Although the records contain pictures, print none of them; print exactly the lines from the one with "This screenshot has height=582, width=1327." through the last line.

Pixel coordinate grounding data
####################

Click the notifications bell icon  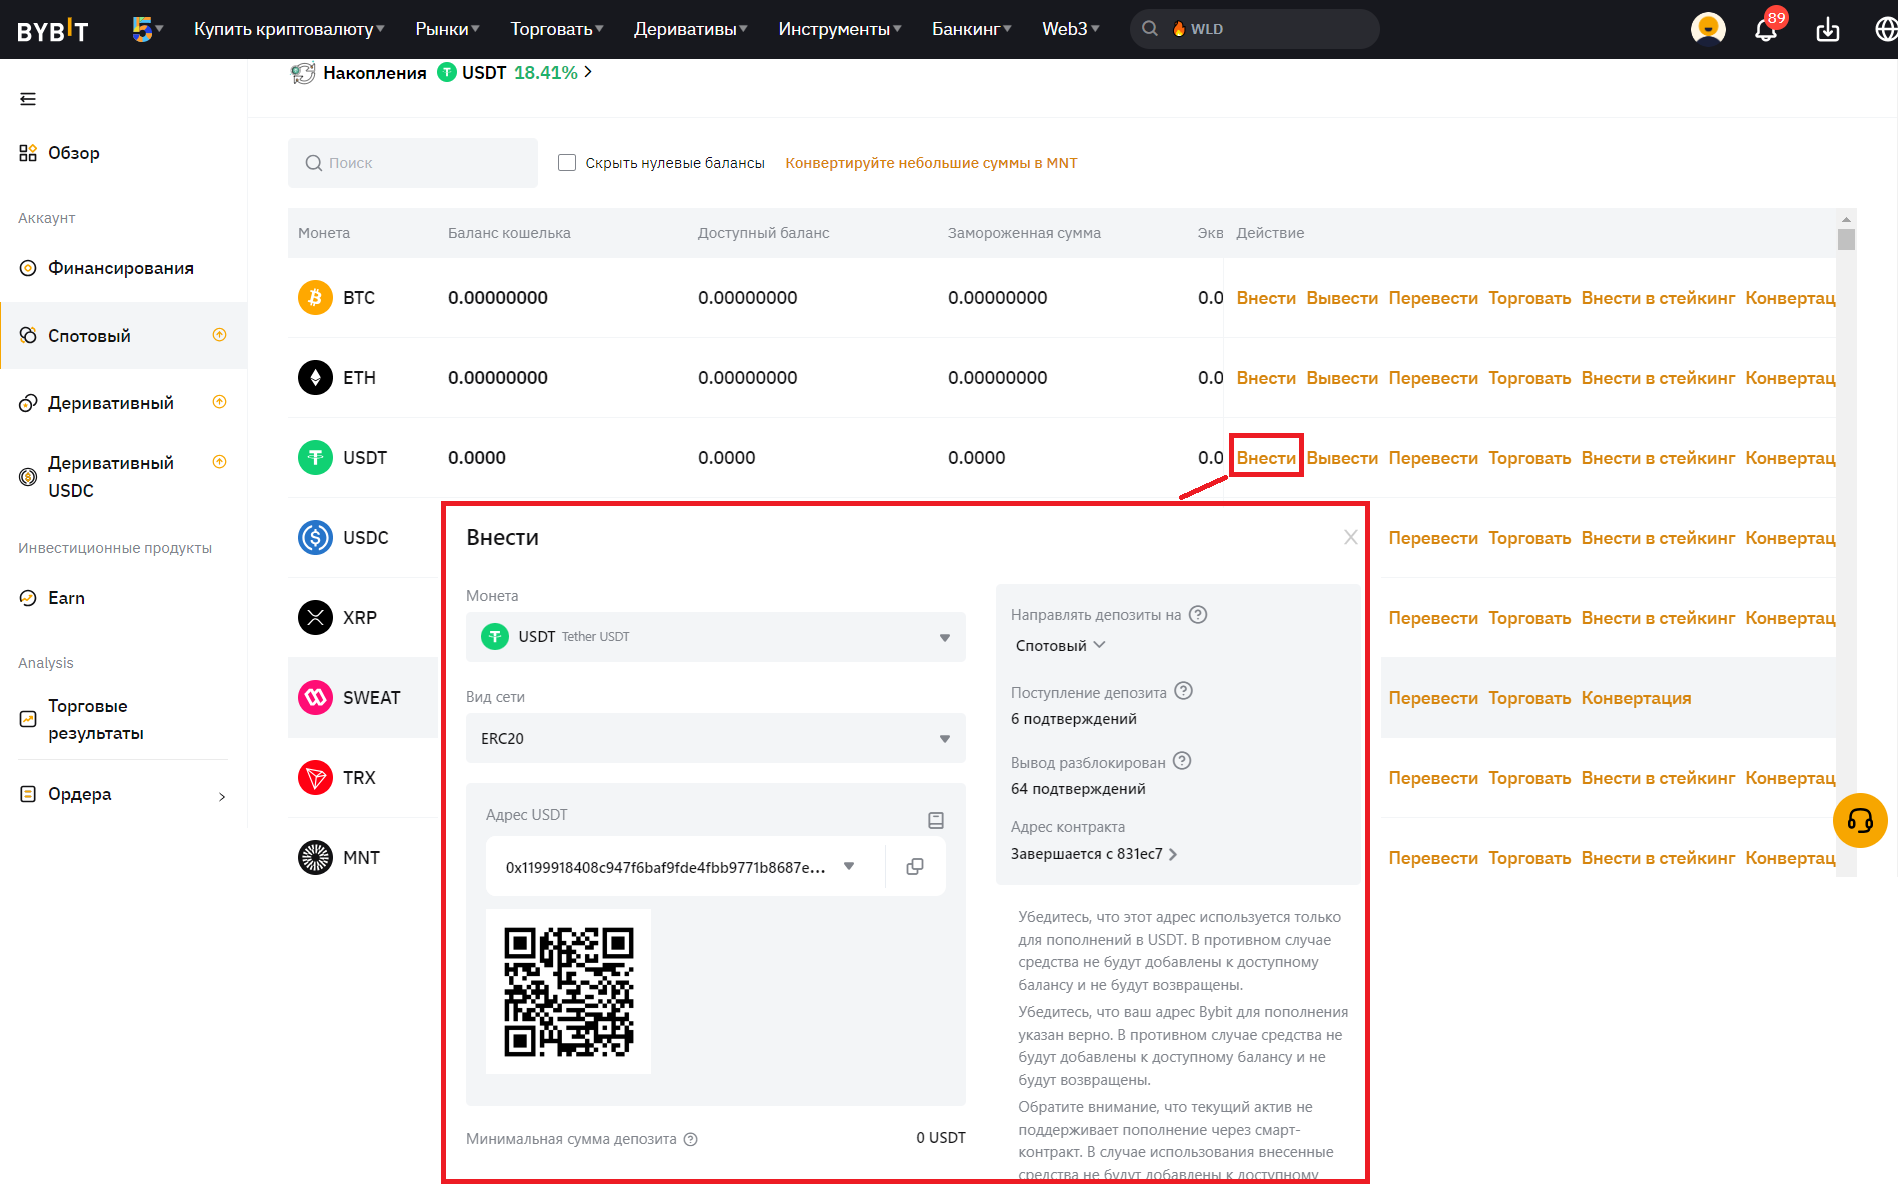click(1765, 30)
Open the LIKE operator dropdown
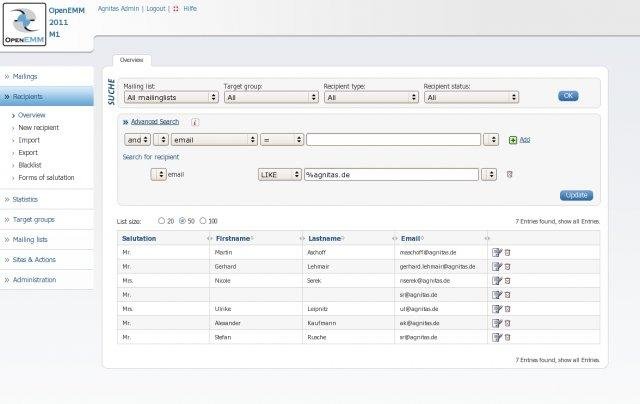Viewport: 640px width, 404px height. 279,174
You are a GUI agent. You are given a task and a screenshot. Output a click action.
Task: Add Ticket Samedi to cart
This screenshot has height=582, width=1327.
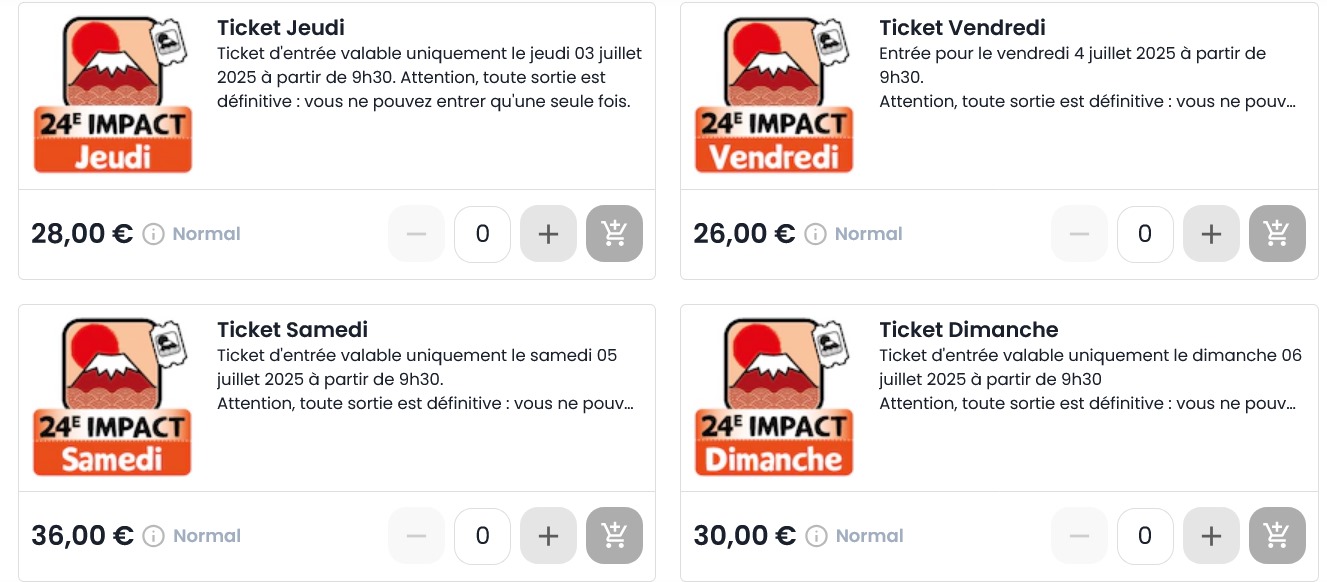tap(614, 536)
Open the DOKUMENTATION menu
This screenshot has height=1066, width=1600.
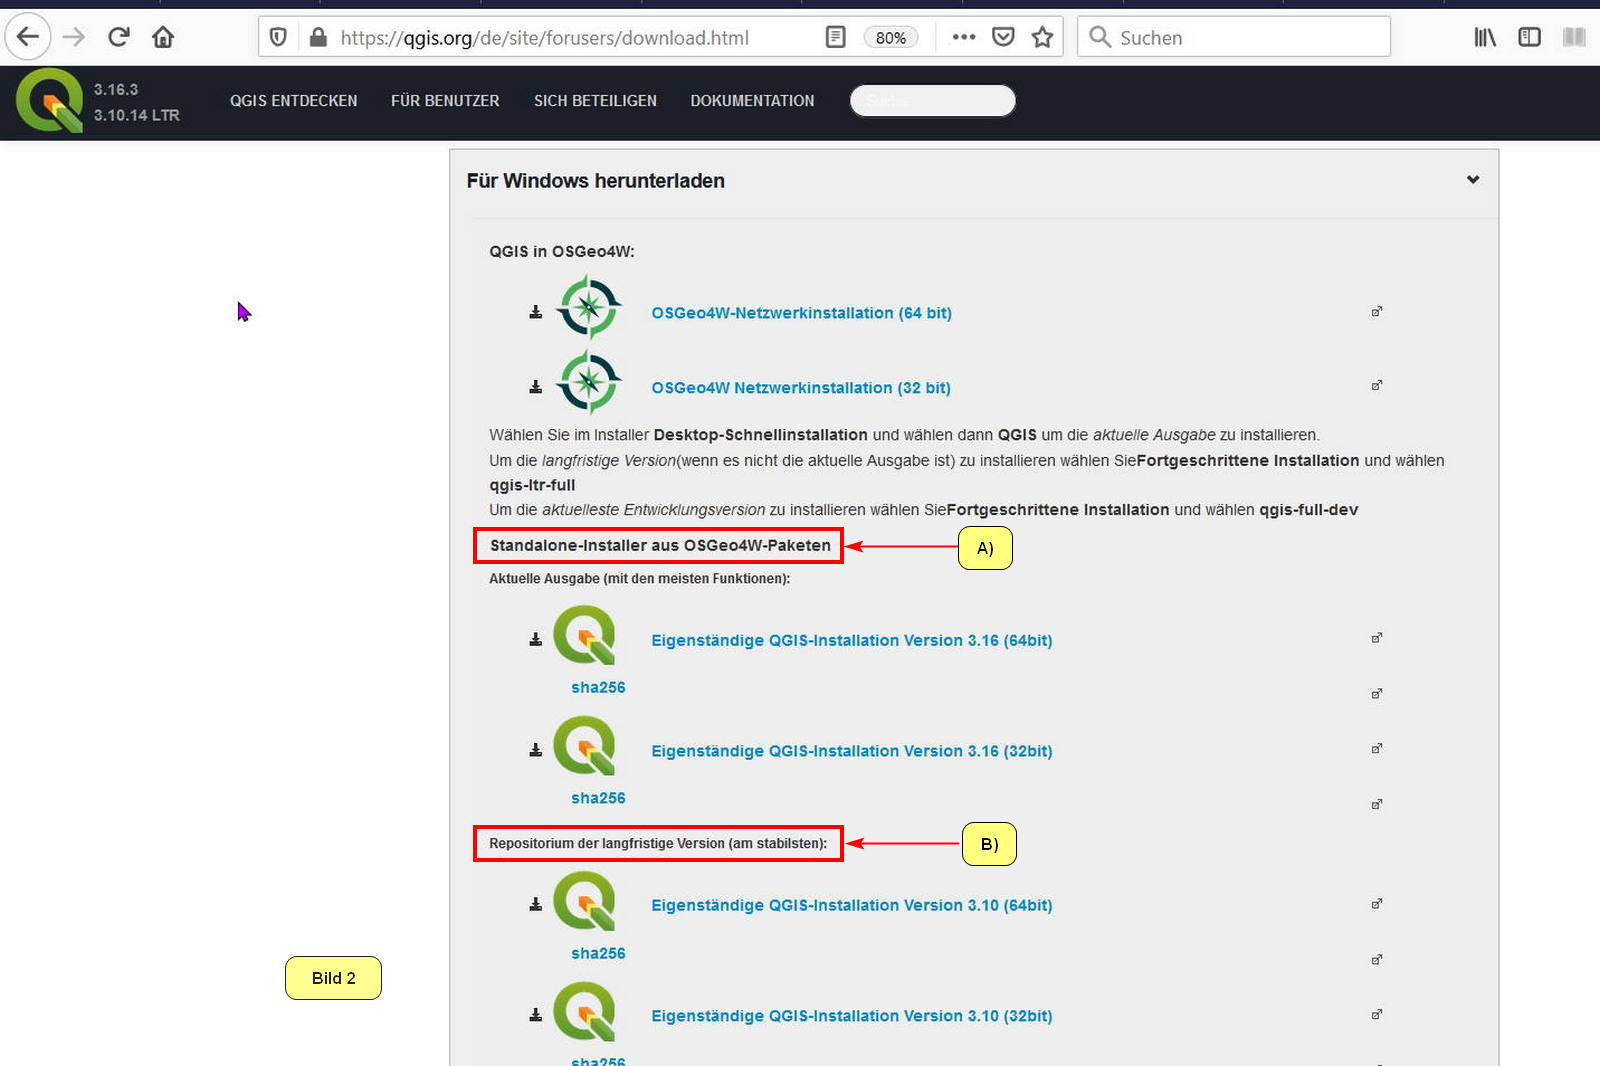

####################

▸ **Solved problem**:
This screenshot has height=582, width=1327.
tap(614, 536)
Open the DOKUMENTATION menu
This screenshot has height=1066, width=1600.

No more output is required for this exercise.